═════ Data for the task

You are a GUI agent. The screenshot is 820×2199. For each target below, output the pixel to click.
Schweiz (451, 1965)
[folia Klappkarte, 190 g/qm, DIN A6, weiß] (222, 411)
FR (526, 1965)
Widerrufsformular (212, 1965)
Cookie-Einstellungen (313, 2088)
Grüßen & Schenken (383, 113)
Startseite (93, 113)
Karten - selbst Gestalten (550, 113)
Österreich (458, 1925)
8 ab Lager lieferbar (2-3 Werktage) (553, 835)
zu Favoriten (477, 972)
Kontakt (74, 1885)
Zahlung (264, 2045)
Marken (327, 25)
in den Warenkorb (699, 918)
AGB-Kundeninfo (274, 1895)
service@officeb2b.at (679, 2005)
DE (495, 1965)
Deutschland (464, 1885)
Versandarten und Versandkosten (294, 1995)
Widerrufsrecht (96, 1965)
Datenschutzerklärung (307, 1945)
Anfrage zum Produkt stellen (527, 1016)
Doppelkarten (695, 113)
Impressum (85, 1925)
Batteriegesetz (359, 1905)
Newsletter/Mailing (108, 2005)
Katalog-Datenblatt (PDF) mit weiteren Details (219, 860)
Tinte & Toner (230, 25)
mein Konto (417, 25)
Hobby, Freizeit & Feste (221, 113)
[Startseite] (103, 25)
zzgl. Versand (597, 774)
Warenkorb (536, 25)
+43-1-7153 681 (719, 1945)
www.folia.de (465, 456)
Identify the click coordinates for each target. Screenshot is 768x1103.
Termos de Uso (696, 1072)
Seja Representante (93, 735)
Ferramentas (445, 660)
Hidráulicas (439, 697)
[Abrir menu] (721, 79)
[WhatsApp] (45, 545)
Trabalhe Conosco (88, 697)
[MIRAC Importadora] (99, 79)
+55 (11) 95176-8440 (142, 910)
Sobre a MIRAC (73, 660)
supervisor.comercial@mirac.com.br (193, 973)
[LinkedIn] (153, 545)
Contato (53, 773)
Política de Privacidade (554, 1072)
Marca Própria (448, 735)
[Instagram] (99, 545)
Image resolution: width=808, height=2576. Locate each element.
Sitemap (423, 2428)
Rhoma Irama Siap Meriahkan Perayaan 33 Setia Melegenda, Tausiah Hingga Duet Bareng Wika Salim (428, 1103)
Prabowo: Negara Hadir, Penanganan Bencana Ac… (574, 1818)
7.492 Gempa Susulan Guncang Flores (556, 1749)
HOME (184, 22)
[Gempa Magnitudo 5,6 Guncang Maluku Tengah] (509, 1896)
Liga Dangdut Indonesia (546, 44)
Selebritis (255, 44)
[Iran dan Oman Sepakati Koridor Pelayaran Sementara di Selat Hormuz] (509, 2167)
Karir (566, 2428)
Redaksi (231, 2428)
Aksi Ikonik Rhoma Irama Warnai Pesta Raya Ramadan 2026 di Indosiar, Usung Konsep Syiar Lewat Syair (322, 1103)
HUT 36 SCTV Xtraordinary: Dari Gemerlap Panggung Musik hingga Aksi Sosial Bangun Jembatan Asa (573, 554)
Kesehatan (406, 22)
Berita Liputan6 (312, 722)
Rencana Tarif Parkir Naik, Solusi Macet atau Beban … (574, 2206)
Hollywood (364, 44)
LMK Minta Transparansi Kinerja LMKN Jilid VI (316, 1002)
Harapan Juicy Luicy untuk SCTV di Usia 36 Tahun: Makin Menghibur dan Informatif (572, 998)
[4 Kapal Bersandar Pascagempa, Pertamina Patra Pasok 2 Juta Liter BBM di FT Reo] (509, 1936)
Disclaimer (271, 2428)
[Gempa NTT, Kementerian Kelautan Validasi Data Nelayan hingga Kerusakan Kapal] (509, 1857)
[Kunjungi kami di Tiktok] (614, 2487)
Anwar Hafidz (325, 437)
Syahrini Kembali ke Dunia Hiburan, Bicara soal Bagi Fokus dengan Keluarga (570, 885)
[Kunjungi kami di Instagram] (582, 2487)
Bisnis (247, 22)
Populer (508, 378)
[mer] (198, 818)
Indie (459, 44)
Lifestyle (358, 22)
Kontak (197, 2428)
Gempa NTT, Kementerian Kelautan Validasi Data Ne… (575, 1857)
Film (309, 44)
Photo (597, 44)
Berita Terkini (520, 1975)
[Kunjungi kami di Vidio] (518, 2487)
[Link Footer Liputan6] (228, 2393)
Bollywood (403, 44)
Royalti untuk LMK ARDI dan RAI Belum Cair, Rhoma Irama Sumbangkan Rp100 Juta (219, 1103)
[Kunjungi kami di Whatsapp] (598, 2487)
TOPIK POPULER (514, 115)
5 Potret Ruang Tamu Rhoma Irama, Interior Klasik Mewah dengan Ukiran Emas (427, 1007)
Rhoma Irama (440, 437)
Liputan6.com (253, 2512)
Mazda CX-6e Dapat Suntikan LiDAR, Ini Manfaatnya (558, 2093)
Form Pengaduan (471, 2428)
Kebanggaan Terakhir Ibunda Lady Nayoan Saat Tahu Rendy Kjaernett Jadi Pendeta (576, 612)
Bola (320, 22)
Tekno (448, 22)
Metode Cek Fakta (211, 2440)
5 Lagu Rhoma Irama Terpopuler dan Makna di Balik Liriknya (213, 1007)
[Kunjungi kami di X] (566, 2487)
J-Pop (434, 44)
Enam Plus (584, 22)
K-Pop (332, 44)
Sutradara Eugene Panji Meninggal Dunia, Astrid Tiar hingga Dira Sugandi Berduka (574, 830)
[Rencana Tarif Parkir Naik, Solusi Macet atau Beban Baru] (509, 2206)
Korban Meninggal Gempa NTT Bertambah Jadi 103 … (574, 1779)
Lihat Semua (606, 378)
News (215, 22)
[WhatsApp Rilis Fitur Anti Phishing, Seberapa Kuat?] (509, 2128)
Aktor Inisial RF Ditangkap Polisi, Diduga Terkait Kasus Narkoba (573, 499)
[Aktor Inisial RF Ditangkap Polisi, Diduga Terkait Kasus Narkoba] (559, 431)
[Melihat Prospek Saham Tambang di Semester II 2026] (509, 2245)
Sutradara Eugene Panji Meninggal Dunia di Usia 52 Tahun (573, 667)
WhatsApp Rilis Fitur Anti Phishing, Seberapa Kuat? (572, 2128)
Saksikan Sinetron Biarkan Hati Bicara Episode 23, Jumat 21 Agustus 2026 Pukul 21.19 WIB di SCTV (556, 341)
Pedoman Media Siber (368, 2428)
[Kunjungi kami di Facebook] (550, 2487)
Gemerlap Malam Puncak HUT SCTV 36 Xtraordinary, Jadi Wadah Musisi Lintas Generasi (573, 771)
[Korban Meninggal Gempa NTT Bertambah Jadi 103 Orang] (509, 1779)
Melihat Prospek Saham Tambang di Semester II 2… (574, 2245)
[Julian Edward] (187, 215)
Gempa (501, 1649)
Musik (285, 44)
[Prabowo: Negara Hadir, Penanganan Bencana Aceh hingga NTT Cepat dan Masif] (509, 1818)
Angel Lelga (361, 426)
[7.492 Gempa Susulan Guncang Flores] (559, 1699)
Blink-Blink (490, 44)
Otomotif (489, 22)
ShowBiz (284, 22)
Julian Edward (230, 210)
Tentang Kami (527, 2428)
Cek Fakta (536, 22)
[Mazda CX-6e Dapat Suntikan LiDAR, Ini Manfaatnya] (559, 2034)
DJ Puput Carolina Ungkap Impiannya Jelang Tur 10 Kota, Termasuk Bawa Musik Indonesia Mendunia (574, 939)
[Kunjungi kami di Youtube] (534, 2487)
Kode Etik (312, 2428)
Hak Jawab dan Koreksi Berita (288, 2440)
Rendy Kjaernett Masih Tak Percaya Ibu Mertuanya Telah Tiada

══════════

**Task details**
Retype only this portion of the data above: the line containing "Bisnis (247, 22)", the line containing "Liputan6.com (253, 2512)", and all lines between them, exactly.

**Exercise result**
Bisnis (247, 22)
Populer (508, 378)
[mer] (198, 818)
Indie (459, 44)
Lifestyle (358, 22)
Kontak (197, 2428)
Gempa NTT, Kementerian Kelautan Validasi Data Ne… (575, 1857)
Film (309, 44)
Photo (597, 44)
Berita Terkini (520, 1975)
[Kunjungi kami di Vidio] (518, 2487)
[Link Footer Liputan6] (228, 2393)
Bollywood (403, 44)
Royalti untuk LMK ARDI dan RAI Belum Cair, Rhoma Irama Sumbangkan Rp100 Juta (219, 1103)
[Kunjungi kami di Whatsapp] (598, 2487)
TOPIK POPULER (514, 115)
5 Potret Ruang Tamu Rhoma Irama, Interior Klasik Mewah dengan Ukiran Emas (427, 1007)
Rhoma Irama (440, 437)
Liputan6.com (253, 2512)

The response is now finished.